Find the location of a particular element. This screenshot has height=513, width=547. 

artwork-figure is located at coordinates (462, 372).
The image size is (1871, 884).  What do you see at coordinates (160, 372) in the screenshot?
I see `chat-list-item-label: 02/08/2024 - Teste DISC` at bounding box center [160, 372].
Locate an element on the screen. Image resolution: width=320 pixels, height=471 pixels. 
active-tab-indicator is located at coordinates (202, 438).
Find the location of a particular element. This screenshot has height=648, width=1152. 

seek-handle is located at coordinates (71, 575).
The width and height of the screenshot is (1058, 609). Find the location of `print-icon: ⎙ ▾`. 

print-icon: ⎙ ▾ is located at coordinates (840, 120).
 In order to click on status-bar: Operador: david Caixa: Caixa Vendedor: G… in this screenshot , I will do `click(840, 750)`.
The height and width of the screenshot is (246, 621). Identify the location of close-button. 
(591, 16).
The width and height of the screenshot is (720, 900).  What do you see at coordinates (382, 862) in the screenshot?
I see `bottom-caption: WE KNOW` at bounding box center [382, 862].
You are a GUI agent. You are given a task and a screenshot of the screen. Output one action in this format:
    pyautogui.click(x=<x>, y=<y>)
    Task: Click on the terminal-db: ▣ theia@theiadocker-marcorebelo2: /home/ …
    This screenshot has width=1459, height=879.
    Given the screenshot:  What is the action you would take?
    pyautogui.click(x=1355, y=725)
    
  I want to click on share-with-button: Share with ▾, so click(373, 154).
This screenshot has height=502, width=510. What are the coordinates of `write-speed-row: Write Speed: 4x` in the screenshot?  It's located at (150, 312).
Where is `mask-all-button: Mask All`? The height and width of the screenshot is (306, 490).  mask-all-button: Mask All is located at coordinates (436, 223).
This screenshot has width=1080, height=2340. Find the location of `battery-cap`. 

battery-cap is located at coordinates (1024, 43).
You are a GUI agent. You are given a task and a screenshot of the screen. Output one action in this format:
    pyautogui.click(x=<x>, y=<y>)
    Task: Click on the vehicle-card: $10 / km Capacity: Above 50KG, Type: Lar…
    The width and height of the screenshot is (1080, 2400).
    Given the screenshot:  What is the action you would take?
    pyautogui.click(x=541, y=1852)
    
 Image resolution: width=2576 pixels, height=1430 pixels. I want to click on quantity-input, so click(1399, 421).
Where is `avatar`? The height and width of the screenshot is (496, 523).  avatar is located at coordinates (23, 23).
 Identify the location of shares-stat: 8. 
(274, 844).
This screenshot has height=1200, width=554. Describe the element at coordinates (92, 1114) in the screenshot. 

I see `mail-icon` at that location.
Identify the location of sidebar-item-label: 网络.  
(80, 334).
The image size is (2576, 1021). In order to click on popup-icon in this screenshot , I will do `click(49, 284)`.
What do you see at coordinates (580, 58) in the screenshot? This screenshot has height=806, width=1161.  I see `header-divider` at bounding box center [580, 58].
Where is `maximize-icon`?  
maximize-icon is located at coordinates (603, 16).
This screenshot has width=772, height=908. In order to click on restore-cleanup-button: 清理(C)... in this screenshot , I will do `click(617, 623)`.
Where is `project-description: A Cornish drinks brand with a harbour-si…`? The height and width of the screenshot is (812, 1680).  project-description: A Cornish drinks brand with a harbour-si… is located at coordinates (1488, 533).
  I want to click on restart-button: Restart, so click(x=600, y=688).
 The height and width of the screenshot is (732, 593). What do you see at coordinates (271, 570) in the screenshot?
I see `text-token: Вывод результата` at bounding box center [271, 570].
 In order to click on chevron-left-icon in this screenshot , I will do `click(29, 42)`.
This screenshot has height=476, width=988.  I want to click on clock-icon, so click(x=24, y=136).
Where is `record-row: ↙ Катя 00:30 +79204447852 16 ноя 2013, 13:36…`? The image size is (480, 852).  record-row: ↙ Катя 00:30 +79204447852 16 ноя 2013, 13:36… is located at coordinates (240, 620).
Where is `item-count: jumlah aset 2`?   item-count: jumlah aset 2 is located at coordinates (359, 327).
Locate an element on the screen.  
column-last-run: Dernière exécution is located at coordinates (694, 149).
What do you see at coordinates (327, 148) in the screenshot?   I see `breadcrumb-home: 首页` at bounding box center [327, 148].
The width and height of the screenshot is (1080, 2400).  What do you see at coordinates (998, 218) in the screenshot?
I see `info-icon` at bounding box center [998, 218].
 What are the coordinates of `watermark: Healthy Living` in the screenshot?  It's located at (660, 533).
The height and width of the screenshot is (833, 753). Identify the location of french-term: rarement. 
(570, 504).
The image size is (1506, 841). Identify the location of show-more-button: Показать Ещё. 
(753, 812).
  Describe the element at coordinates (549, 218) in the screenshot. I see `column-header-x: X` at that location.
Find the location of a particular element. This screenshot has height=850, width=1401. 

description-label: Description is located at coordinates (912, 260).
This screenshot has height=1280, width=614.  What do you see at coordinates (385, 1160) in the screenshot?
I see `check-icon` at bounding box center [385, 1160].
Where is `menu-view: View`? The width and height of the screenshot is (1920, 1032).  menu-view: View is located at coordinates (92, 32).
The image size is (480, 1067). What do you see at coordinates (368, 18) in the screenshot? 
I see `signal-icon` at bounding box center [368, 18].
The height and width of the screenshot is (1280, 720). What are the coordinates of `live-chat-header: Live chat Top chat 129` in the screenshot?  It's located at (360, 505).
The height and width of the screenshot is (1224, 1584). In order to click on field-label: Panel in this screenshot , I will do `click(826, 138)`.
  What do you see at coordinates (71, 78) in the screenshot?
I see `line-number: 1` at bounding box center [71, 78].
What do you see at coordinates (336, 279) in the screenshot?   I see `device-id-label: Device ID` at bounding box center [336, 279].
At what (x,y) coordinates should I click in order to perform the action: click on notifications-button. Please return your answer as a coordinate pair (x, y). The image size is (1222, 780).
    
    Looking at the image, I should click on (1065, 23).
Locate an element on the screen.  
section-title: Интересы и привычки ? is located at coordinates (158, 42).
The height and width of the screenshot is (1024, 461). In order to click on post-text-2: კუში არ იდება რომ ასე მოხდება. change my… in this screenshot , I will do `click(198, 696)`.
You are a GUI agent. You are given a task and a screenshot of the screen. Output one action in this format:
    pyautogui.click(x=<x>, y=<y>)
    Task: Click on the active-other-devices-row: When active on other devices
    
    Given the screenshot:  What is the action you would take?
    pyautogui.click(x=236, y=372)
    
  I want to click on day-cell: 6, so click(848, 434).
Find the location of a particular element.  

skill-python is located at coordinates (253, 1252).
◇ ◇ ◇ ◇
_WORK REQUIRED_. Reproduce verbatim the portion of the items that opens with the line containing "What do you see at coordinates (336, 279)" and closes with the line containing "The height and width of the screenshot is (1024, 461).", including both of those lines.

_OUTPUT BELOW_.
What do you see at coordinates (336, 279) in the screenshot?   I see `device-id-label: Device ID` at bounding box center [336, 279].
At what (x,y) coordinates should I click in order to perform the action: click on notifications-button. Please return your answer as a coordinate pair (x, y). The image size is (1222, 780).
    
    Looking at the image, I should click on (1065, 23).
Locate an element on the screen.  
section-title: Интересы и привычки ? is located at coordinates (158, 42).
The height and width of the screenshot is (1024, 461). In order to click on post-text-2: კუში არ იდება რომ ასე მოხდება. change my… in this screenshot , I will do `click(198, 696)`.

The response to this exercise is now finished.